DESCRIPTION OF THE TASK:
Using the passage on Kurt Mundebo, answer these:
1. Which county did he govern?
2. In what year did he receive his PhD?
3. Which body did he become a member of in 1985?

EXCERPTED PASSAGE:
# # # # # # #

Swedish politician (1930–2018)

Kurt Allan Ingemar Mundebo (15 October 1930 – 7 September 2018) was a Swedish politician who was a member of the Liberal People's Party and former Minister for the Budget (1976–1980) and minister for the economy (1978–1979).

Mundebo was Member of Parliament of Sweden for Stockholm between 1965 and 1980. He was also the Governor of Uppsala County between 1980 and 1986.

== Biography ==
Mundebo was a farm worker from 1944 to 1950 and studied at a folk high school from 1948 to 1950. He took a degree in social work in 1954, a bachelor's degree in 1957 and a licentiate degree in 1964. He was a folk high school teacher from 1956 to 1960 and then a lecturer at the Stockholm Institute for Social Work from 1960 to 1964 and was employed as an administrator at Stockholm University from 1964.

Following the 1976 election Mundebo became Minister for the Budget in the Fälldin I Cabinet. During the Ullsten Cabinet (1978–1979), which only consisted of the Liberal People's Party, he was simultaneously Minister for the Economy. Following the 1979 election, he stayed on as Minister for the Budget in the Fälldin II Cabinet until he was appointed Governor of Uppsala County in 1980.

Mundebo was director general of the Swedish National Accounting and Audit Bureau (Riksrevisionsverket) from 1986 to 1993 and was a director general in the Ministry of Finance from 1993 to 1995.

After his retirement, he enrolled as a postgraduate student at Stockholm University and received a PhD in 2008 with a thesis on management within the Swedish government.

Mundebo was a member of the Royal Gustavus Adolphus Academy from 1981, of the Royal Society of Sciences in Uppsala from 1985 and of the Royal Swedish Academy of Engineering Sciences from 1986.

# # # # # # #

ENTRIES SUPPLIED:
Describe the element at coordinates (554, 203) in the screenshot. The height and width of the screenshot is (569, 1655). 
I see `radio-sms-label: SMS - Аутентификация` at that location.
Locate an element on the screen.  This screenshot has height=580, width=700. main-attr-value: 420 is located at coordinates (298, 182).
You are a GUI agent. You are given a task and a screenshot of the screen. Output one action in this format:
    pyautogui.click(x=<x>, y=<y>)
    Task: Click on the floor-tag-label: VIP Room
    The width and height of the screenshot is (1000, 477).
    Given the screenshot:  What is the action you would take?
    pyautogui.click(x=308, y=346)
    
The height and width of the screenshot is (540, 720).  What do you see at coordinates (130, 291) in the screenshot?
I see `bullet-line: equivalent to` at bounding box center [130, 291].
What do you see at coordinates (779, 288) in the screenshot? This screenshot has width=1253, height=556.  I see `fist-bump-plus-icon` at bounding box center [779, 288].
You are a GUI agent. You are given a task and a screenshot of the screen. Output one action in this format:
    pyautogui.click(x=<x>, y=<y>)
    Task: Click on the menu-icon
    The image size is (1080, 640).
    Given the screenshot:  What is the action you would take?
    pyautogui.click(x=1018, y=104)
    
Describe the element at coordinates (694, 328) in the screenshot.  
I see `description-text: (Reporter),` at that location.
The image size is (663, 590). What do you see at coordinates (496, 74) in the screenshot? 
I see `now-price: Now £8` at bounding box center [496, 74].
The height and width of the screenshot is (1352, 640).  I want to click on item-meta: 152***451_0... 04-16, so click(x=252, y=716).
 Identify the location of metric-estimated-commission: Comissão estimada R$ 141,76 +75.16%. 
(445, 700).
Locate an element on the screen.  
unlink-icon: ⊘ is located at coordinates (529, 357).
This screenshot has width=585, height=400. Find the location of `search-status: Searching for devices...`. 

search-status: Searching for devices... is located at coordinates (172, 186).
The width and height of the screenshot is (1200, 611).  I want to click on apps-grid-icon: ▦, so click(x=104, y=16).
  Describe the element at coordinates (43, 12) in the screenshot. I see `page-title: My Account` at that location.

# # # # # # #

FINISHED TASK:
1. Uppsala County
2. 2008
3. The Royal Society of Sciences in Uppsala